● **Text and element pointing items**:
•••••

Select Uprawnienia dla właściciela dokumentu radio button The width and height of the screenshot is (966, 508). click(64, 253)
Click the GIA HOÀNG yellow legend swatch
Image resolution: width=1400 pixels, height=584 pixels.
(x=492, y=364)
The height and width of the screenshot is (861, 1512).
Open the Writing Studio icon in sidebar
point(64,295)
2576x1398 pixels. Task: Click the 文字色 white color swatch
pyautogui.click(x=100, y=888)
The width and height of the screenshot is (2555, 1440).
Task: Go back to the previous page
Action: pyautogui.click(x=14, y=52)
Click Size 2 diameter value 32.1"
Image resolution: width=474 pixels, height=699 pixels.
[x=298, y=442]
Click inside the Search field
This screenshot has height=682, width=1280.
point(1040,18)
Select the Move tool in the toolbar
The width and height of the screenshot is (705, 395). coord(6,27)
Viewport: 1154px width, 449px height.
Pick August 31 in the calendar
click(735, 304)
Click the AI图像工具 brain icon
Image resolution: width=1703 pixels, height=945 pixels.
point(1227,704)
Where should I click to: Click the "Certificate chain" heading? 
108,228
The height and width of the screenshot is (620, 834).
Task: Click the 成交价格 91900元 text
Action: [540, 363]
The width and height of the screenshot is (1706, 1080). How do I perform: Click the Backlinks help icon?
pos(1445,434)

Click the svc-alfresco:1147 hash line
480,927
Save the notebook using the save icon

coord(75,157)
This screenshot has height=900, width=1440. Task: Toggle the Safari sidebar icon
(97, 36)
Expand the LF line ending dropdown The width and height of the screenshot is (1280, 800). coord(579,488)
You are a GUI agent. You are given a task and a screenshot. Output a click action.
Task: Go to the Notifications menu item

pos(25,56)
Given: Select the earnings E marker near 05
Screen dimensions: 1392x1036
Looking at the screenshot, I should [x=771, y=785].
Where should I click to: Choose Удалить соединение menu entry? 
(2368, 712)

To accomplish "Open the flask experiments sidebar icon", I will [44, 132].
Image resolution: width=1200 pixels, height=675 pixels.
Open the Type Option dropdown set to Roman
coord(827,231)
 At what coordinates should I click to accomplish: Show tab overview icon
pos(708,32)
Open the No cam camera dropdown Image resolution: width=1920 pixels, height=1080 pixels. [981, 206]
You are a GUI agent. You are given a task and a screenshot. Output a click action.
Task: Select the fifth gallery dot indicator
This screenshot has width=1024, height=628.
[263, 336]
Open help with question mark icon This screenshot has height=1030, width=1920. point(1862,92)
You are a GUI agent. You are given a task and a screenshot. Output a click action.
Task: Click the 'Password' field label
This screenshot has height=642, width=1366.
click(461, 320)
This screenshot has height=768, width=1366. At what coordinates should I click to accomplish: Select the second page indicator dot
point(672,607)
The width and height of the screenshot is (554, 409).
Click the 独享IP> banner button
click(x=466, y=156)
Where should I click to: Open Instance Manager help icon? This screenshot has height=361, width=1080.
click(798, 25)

•••••

Reproduce all of the items above word for word.

Select Uprawnienia dla właściciela dokumentu radio button The width and height of the screenshot is (966, 508). click(64, 253)
Click the GIA HOÀNG yellow legend swatch
Image resolution: width=1400 pixels, height=584 pixels.
(x=492, y=364)
The height and width of the screenshot is (861, 1512).
Open the Writing Studio icon in sidebar
point(64,295)
2576x1398 pixels. Task: Click the 文字色 white color swatch
pyautogui.click(x=100, y=888)
The width and height of the screenshot is (2555, 1440).
Task: Go back to the previous page
Action: pyautogui.click(x=14, y=52)
Click Size 2 diameter value 32.1"
Image resolution: width=474 pixels, height=699 pixels.
[x=298, y=442]
Click inside the Search field
This screenshot has height=682, width=1280.
point(1040,18)
Select the Move tool in the toolbar
The width and height of the screenshot is (705, 395). coord(6,27)
Viewport: 1154px width, 449px height.
Pick August 31 in the calendar
click(735, 304)
Click the AI图像工具 brain icon
Image resolution: width=1703 pixels, height=945 pixels.
point(1227,704)
Where should I click to: Click the "Certificate chain" heading? 
108,228
The height and width of the screenshot is (620, 834).
Task: Click the 成交价格 91900元 text
Action: [540, 363]
The width and height of the screenshot is (1706, 1080). How do I perform: Click the Backlinks help icon?
pos(1445,434)

Click the svc-alfresco:1147 hash line
480,927
Save the notebook using the save icon

coord(75,157)
This screenshot has height=900, width=1440. Task: Toggle the Safari sidebar icon
(97, 36)
Expand the LF line ending dropdown The width and height of the screenshot is (1280, 800). coord(579,488)
You are a GUI agent. You are given a task and a screenshot. Output a click action.
Task: Go to the Notifications menu item

pos(25,56)
Given: Select the earnings E marker near 05
Screen dimensions: 1392x1036
Looking at the screenshot, I should [x=771, y=785].
Where should I click to: Choose Удалить соединение menu entry? 
(2368, 712)

To accomplish "Open the flask experiments sidebar icon", I will [44, 132].
Image resolution: width=1200 pixels, height=675 pixels.
Open the Type Option dropdown set to Roman
coord(827,231)
 At what coordinates should I click to accomplish: Show tab overview icon
pos(708,32)
Open the No cam camera dropdown Image resolution: width=1920 pixels, height=1080 pixels. [981, 206]
You are a GUI agent. You are given a task and a screenshot. Output a click action.
Task: Select the fifth gallery dot indicator
This screenshot has width=1024, height=628.
[263, 336]
Open help with question mark icon This screenshot has height=1030, width=1920. point(1862,92)
You are a GUI agent. You are given a task and a screenshot. Output a click action.
Task: Click the 'Password' field label
This screenshot has height=642, width=1366.
click(461, 320)
This screenshot has height=768, width=1366. At what coordinates should I click to accomplish: Select the second page indicator dot
point(672,607)
The width and height of the screenshot is (554, 409).
Click the 独享IP> banner button
click(x=466, y=156)
Where should I click to: Open Instance Manager help icon? This screenshot has height=361, width=1080.
click(798, 25)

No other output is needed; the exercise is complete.